There are some things a girl cannot do. Ronda is a town in Spain. In the summer there is a great deal of dust blowing as it is on a high plateau as almost all of Spain is. It has very small houses that look almost as if an Englishman in the eighteenth century had built them with bay-windows and in the middle of the town in nineteen-twelve or thirteen there had been built one of the two or three up-to-date hotels built at that time. We were staying there just about then. I always liked Ronda and when we were in Spain we used to stay there a while and take walks and sometimes the little rivers were dry and sometimes they were wet and there were stepping stones over them. Once we were crossing them and Alice B. Toklas was frightened by them.
It was a really big hotel and nobody was there not any French
or American or Spanish but there was a mother and daughter who were English.
We began talking, the mother said that her husband, he was naturally in England he was never there with them and they were never in England with him, she said that her husband had always said of her that she had the eye but not the hand of an artist. Were we either of us by any chance artists. No I said but I was a writer, oh yes she said that was interesting.
The daughter began to talk about Spanish people, she had known a good many of them and then we were tired and we said we would go to bed and we did.
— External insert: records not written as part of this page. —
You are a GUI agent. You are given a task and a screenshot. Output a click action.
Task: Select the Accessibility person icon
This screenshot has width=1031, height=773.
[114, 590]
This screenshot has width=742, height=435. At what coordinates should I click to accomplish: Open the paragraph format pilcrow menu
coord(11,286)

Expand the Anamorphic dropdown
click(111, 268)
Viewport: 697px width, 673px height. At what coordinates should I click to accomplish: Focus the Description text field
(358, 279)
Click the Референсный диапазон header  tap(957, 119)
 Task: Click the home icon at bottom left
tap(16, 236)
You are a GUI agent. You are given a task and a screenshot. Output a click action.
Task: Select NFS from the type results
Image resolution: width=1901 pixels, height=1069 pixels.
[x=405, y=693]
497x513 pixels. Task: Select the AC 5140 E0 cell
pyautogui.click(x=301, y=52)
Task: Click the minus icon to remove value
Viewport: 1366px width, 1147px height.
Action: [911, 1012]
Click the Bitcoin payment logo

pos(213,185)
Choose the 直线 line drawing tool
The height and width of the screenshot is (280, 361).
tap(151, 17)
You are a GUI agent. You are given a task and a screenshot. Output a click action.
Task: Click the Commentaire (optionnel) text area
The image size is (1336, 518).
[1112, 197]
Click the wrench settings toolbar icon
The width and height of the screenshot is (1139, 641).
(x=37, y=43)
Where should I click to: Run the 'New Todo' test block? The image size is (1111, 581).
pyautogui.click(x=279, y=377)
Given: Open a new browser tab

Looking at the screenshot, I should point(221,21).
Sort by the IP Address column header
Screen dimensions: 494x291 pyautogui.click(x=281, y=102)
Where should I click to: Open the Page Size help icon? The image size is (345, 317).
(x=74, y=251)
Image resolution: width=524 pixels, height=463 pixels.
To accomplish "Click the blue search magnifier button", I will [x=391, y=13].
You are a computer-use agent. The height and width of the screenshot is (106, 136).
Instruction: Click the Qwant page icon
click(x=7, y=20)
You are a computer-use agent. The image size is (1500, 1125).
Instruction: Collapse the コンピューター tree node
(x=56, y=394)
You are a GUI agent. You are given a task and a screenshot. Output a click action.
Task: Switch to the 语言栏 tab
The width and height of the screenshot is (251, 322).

I never go to sleep when I go to bed I always fool around in the evening and somebody was knocking. Come in I said. The daughter came in she said she wanted to ask my advice about something. She began to tell me about her life with Spaniards and her life in England before she had come to Spain, she went to the door to listen but there was nobody listening. She told me about how any Spaniard wanted to marry any woman who was English, and she told me how nearly she had come to marrying. She told me how often she had nearly come to marrying. She was to marry an Englishman only that had not happened to happen and now again she could begin again and she said I have told you everything, will you tell me what I had better do. Why I said I think you had better marry the Englishman, oh she said, there are some things a girl can't do. Then I said why dont you tell your mother something I will she said when she is on her death-bed, but she is not ill I said, oh no she said but when she is on her death-bed then I will tell her everything, but why upset her last moments I said, oh she said it would not do for her to go to heaven without knowing because when I met her there no it would not do, she said, my brothers understand that, she said, they will do so too, they will tell her on her death-bed, well I said I think you had better get back your Englishman. Ah she said you do not
understand that that is something that no girl can do. At last she left and the next morning we left and what happened to them we never knew.